Additional factors that could cause actual results to differ materially from those expressed or implied in forward-looking statements can be found in FWAA’s most recent reports on Form 8-K, which are available, free of charge, at the SEC’s website at www.sec.gov, and will also be provided in FWAA’s proxy statement/prospectus, when available. Any financial projections in this document are forward-looking statements that are based on assumptions that are inherently subject to significant uncertainties and contingencies, many of which are beyond FWAA’s and SmartRent’s control. While all projections are necessarily speculative, FWAA and SmartRent believe that the preparation of prospective financial information involves increasingly higher levels of uncertainty the further out the projection extends from the date of preparation. The assumptions and estimates underlying the projected results are inherently uncertain and are subject to a wide variety of significant business, economic and competitive risks and uncertainties that could cause actual results to differ materially from those contained in the projections. The inclusion of projections in this document should not be regarded as an indication that FWAA and SmartRent, or their representatives, considered or consider the projections to be a reliable prediction of future events.

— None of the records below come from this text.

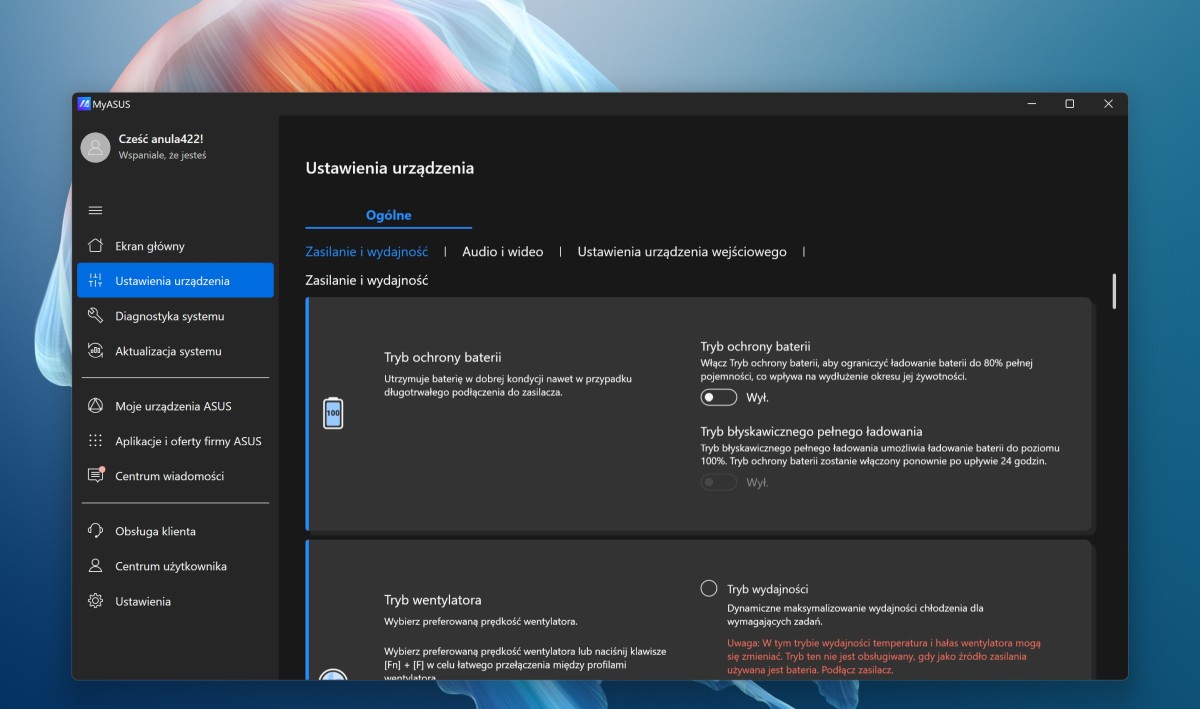Open Diagnostyka systemu wrench icon
1200x709 pixels.
tap(95, 316)
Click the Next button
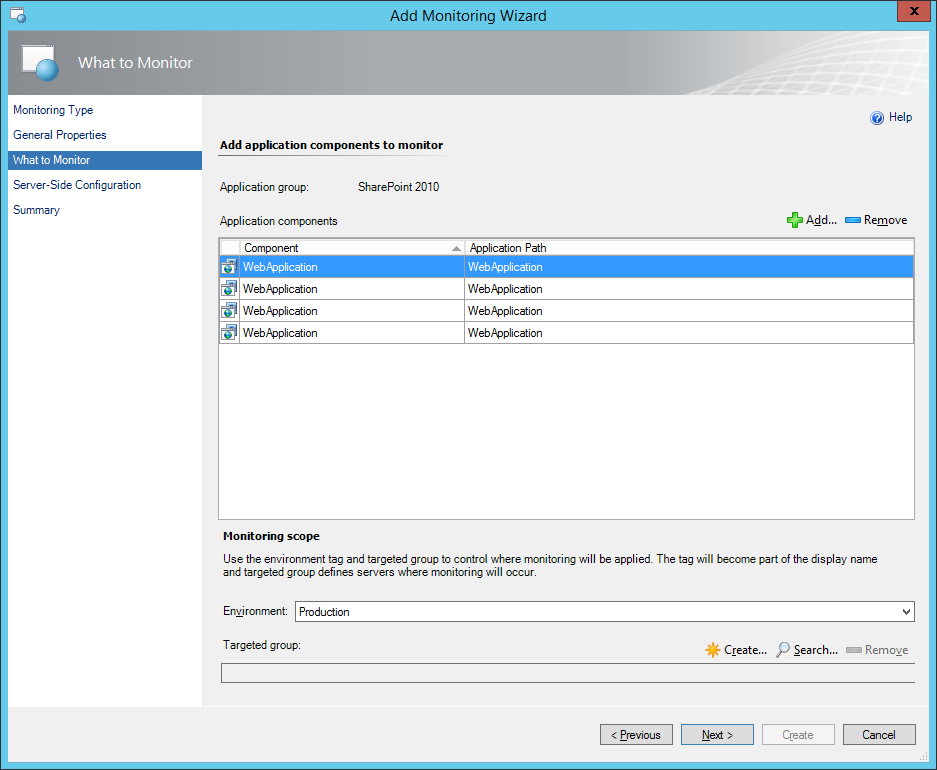The width and height of the screenshot is (937, 770). coord(717,735)
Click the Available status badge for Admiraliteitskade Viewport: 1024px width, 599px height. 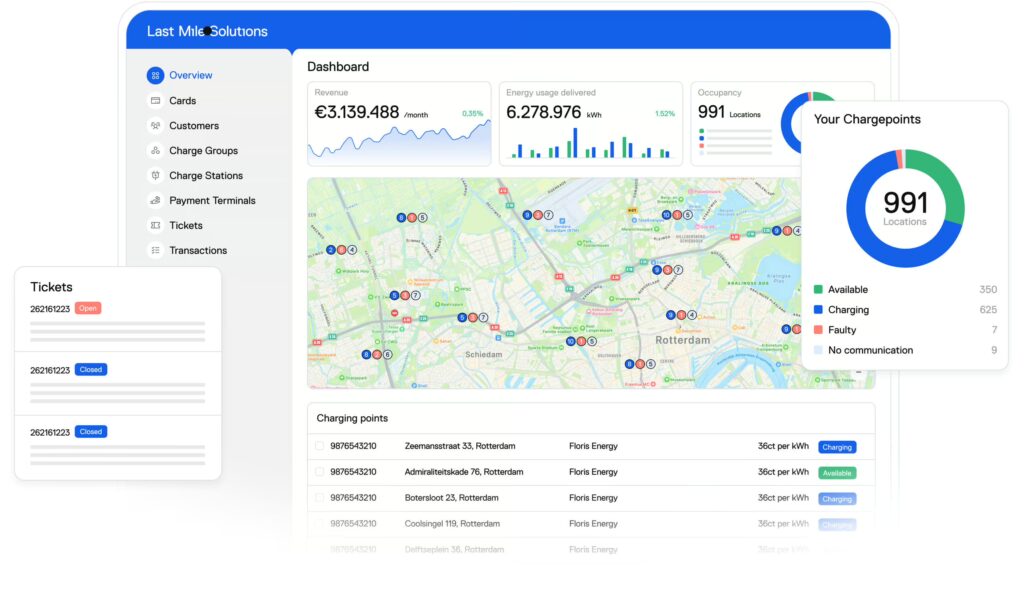click(x=837, y=473)
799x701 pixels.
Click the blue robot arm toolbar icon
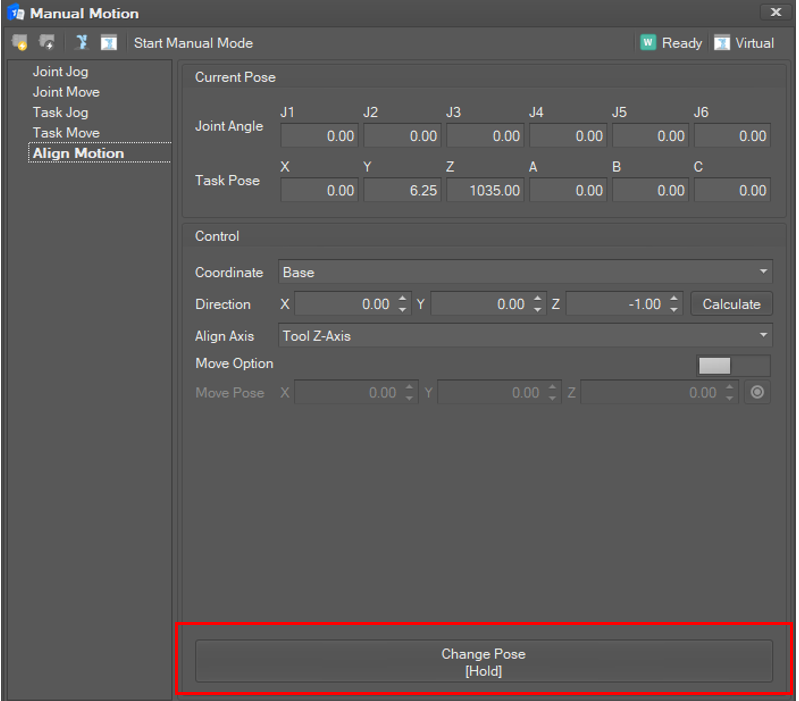[82, 43]
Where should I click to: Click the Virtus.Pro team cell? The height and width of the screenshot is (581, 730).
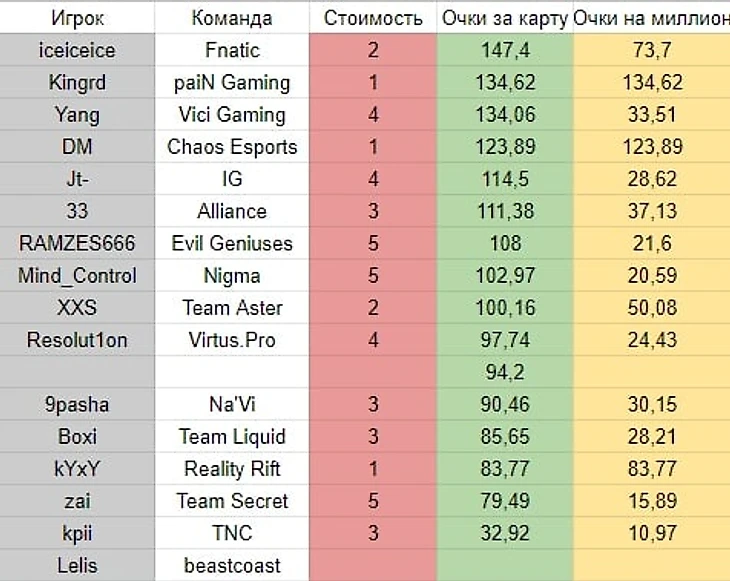(232, 340)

Annualized, pro forma, projected and estimated numbers (including projected revenue derived from committed units) are used for illustrative purposes only, are not forecasts, and may not reflect actual results. Presentation of historical 0% customer churn (which occurs when an existing customer removes SmartRent installed units) is illustrative only, and is not intended to be predictive of future churn, particularly as business continues to grow. When used herein, the term “committed units” includes both (i) units that are subject to binding purchase orders from customers and (ii) units that existing customers who are parties to a SmartRent master services agreement have informed SmartRent that they intend to order.
This document is not intended to be all-inclusive or to contain all the information that a person may desire in considering an investment in FWAA and is not intended to form the basis of an investment decision in FWAA. All subsequent written and oral forward-looking statements concerning FWAA and SmartRent, the proposed transaction, or other matters and attributable to FWAA and SmartRent or any person acting on their behalf are expressly qualified in their entirety by the cautionary statements above.